— EXCERTO DO TEXTO —
■ ■ ■ ■ ■

Tentou uma vez. Tentou duas vezes. À terceira nega, meteu-se num avião na esperança de que falar diretamente com o reitor da Universidade de Columbia, nos Estados Unidos, seria a forma mais direta de poder entrar. E não é que funcionou? Mariana Van Zeller estudou Jornalismo e quis o destino que o 11 de setembro lhe mudasse a vida. Não só foi a primeira cara que os portugueses conheceram a dar notícias diretamente de Nova Iorque, na altura para a SIC, como despertou em si a vontade de contar histórias que não cabiam num telejornal.
Com o na altura o namorado, atual marido, Darren Foster, produziu e deu a cara por documentários feitos em destinos onde eram poucos os que queriam lá chegar. Na Síria, acompanhou a luta contra a invasão norte-amerciana, no México esteve a dois passos de El Chapo e deu a conhecer casos de violência sexual nas reservas de índios na América.
A viver em Los Angeles, veio a Lisboa esta semana, onde aliás volta sempre que pode, para participar na National Geographic Summit num painel com o tema “As alegrias e perigos de revelar histórias com significado”. A MAGG quis ouvir algumas delas.
Em criança dizia que gostava que os seus pais fossem embaixadores, para poder viajar muito.

■ ■ ■ ■ ■

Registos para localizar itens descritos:
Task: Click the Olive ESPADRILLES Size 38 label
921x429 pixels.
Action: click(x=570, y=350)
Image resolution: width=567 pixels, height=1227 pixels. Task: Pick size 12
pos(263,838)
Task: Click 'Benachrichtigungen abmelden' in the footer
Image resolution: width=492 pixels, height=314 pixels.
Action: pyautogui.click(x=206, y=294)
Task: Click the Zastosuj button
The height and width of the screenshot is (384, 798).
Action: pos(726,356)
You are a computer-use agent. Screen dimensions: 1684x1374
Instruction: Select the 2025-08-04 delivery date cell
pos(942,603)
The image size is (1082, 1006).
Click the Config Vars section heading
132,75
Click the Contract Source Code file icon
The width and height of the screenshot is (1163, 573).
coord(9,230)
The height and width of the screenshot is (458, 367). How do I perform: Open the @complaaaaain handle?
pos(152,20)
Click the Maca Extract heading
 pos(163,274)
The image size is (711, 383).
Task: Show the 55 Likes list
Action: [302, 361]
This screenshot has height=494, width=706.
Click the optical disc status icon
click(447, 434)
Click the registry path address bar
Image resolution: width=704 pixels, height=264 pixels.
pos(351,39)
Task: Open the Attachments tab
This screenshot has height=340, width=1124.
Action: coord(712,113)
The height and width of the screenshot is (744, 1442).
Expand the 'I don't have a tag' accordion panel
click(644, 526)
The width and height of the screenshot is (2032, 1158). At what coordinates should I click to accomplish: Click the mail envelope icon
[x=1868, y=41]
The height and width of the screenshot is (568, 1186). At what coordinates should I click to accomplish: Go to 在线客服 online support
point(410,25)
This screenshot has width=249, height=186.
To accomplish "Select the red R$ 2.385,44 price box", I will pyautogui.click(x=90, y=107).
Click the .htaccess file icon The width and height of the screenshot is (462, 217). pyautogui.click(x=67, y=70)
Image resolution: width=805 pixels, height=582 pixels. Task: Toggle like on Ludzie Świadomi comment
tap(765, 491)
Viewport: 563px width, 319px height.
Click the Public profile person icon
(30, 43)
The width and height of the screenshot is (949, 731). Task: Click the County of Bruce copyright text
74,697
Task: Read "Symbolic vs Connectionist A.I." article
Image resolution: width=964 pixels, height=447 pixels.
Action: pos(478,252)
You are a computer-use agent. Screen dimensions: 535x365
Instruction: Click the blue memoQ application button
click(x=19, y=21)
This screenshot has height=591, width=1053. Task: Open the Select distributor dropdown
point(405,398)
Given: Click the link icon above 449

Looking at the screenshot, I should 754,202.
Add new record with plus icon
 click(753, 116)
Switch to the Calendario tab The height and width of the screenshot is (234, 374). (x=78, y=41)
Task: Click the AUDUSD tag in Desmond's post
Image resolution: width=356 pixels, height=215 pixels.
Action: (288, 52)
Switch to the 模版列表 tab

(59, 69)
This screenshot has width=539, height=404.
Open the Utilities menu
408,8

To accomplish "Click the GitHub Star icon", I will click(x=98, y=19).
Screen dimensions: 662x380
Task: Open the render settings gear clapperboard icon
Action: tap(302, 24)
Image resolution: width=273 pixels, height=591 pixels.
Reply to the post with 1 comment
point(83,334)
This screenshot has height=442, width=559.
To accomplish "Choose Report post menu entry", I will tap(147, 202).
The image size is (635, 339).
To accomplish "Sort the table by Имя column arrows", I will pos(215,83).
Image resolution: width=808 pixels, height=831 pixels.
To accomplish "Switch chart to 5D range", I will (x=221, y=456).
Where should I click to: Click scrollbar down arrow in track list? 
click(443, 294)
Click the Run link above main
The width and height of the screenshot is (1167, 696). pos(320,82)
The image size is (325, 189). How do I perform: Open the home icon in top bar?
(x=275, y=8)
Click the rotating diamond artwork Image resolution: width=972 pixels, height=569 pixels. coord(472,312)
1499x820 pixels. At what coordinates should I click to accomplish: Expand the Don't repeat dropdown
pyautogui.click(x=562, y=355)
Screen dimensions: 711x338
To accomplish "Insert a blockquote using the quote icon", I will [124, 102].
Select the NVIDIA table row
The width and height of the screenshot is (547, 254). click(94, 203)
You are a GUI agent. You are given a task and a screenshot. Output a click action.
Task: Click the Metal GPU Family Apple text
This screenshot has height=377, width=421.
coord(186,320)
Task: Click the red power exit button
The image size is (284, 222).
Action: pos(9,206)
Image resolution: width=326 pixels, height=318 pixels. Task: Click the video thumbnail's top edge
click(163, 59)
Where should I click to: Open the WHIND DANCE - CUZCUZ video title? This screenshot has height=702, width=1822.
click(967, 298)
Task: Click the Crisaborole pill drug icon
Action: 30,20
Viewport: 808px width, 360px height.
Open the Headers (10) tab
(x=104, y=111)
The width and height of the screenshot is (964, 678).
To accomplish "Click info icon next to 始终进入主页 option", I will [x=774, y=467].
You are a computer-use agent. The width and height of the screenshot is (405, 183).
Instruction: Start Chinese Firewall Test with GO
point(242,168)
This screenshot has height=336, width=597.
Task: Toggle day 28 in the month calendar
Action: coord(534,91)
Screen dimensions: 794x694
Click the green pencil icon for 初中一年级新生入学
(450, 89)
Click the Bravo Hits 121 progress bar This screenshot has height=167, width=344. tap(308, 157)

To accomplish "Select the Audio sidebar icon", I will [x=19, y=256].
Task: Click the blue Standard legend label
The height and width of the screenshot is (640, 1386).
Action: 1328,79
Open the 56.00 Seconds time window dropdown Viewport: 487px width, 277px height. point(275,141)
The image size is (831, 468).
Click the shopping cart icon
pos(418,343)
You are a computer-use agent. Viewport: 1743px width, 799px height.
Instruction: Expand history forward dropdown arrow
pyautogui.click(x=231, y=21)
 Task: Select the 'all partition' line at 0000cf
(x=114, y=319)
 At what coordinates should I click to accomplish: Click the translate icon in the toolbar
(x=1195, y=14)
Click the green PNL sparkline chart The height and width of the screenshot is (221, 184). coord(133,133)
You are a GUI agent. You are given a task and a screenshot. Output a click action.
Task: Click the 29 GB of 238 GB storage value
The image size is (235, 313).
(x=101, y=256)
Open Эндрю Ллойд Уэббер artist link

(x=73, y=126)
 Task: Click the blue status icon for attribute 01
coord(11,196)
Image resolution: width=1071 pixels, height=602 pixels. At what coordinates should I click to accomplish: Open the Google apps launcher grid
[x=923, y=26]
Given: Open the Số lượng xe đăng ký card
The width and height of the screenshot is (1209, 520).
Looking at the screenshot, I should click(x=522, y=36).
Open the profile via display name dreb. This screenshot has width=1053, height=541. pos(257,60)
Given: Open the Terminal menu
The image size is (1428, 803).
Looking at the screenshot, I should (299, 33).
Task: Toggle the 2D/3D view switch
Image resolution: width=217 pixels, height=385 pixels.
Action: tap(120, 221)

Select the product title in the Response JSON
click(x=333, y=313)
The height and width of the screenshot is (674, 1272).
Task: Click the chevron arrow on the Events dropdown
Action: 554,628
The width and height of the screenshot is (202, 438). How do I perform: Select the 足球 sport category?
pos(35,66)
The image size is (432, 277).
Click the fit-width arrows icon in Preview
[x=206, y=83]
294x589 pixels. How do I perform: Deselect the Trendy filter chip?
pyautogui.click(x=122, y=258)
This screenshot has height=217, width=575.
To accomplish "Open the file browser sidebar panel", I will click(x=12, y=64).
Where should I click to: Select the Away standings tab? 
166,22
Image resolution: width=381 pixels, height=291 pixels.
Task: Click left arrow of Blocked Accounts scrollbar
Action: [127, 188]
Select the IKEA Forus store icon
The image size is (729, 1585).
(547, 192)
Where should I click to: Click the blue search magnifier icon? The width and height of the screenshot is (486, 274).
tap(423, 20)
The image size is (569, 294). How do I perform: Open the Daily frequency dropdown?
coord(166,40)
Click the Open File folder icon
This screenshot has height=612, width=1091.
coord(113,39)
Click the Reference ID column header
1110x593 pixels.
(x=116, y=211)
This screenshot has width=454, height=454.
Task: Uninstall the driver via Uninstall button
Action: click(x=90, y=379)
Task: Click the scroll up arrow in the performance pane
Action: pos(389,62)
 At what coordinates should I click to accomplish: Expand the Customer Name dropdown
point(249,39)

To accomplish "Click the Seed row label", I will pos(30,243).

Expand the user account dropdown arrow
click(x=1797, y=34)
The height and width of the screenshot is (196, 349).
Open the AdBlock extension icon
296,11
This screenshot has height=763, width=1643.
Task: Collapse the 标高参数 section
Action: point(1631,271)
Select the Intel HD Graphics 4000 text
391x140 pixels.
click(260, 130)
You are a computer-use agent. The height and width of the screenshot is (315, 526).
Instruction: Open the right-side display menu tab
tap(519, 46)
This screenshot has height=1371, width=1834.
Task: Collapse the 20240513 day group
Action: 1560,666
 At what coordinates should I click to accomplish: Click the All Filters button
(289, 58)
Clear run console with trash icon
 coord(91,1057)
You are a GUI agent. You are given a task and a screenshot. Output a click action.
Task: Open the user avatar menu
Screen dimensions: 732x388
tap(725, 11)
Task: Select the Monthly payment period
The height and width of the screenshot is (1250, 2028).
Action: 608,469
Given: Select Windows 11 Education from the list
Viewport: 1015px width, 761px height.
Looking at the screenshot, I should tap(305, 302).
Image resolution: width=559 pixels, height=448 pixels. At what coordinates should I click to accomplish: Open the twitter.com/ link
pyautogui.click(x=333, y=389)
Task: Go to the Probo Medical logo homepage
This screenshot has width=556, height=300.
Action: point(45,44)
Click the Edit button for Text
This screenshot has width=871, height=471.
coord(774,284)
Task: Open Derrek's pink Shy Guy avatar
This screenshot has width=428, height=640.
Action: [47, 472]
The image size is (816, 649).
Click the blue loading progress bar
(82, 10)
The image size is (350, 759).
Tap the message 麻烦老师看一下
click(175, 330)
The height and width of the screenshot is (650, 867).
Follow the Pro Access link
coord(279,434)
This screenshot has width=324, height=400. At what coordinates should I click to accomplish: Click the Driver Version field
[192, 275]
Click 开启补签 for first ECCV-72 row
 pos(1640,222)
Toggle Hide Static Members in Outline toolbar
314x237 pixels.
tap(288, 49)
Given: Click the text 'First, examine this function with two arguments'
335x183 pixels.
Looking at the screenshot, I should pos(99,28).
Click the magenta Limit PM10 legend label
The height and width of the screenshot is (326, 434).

■ ■ ■ ■ ■

— INSTRUÇÃO 1 —
No texto sobre Mariana Van Zeller, em que universidade queria ela entrar quando apanhou um avião para falar com o reitor?
— INSTRUÇÃO 2 —
Transcreva do texto sobre Mariana Van Zeller o trecho que começa nas palavras "Com o na altura" e termina depois de "ouvir algumas delas.".
— INSTRUÇÃO 3 —
Prossiga o texto sobre Mariana Van Zeller a partir da última frase apresentada.

— RESPOSTA 1 —
Na Universidade de Columbia, nos Estados Unidos.

— RESPOSTA 2 —
Com o na altura o namorado, atual marido, Darren Foster, produziu e deu a cara por documentários feitos em destinos onde eram poucos os que queriam lá chegar. Na Síria, acompanhou a luta contra a invasão norte-amerciana, no México esteve a dois passos de El Chapo e deu a conhecer casos de violência sexual nas reservas de índios na América.
A viver em Los Angeles, veio a Lisboa esta semana, onde aliás volta sempre que pode, para participar na National Geographic Summit num painel com o tema “As alegrias e perigos de revelar histórias com significado”. A MAGG quis ouvir algumas delas.

— RESPOSTA 3 —
É verdade. Mas o meu pai é engenheiro e a minha mãe deixou de trabalhar para tomar conta de mim — o sonho não se concretizou. Tinha era uma tia embaixadora e sempre tive uma inveja enorme desses meus primos [risos].
Agora à distância, percebe que já se via aí uma vontade de ir sempre mais longe?
Eu sempre quis muito viajar. Costumo dizer que sou a pessoa mais sortuda do mundo, porque sou paga para satisfazer a minha própria curiosidade e não há mais nenhuma profissão no mundo, que não a de jornalista, que permita isso.
Acabou por usar o jornalismo como forma de cumprir esse sonho de viajar.
Completamente. Viajar foi uma das coisas que me fizeram escolher esta profissão. Isso e o facto de, em criança, ver todas as noites o telejornal com a minha mãe e achar que os pivôs diziam tudo aquilo de cor, sem sequer imaginar que havia uma coisa chamada teleponto. Pensava sempre ‘uau, eles sabem mesmo tudo o que acontece, são as pessoas mais inteligentes do mundo’. Eu queria ser inteligente como eles e saber tanto quanto eles sabiam.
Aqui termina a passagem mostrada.